Motorcyclists need to stay constantly aware of what the cars around them are doing. Often, drivers of cars can’t see them approaching.

“You need to drive defensively,” says Jan Roark, who drives a 1500cc Gold Wing two-wheel motorcycle that’s powerful enough to haul a small pop-up camper. “You need to concentrate on the road when you’re out in the open on a bike.”

But like other women in the motorcycle clubs, she finds the need to focus relaxing, rather than stressful.

“It forces you to put aside the day’s problems,” Roark says.

Jeanette Sayers, chapter director of Olympic Thunder, grew up in a family of cyclists that includes both her parents, aunts, uncles and brothers-in-law, among others.
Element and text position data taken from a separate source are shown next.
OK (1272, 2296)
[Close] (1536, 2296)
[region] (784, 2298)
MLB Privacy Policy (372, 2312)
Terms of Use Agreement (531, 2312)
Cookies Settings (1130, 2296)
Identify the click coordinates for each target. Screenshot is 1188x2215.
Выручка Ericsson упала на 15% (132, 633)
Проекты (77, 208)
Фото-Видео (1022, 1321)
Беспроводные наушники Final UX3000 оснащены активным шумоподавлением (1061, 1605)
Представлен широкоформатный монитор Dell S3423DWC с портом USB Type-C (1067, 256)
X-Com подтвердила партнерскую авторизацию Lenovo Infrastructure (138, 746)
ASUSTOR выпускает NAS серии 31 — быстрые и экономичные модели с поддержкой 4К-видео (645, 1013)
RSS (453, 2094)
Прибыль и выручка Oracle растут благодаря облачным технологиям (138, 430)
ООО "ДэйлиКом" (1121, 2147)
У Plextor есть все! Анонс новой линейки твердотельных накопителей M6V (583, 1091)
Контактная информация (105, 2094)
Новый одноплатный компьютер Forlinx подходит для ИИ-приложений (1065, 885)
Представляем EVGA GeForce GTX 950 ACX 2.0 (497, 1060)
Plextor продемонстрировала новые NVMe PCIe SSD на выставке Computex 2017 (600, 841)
But she says being part of a club makes riding fun.

She was happy to find Olympic Thunder after moving to Washington state two years ago from Utah.

“Some of these gals are now my best friends,” she says. “They’re kind of like family.”

Savanna Stevens started riding 11 years ago.

“I wanted to take possession of my own life,” says the grandmother of five. That’s one reason her Harley is called “Freedom.”

She wants to get a new bike, and pass on “Freedom” to the oldest of her five grandchildren, who just graduated from high school. And she will direct the oldest to keep passing it down in the family until every grandchild has had a chance to taste “Freedom.”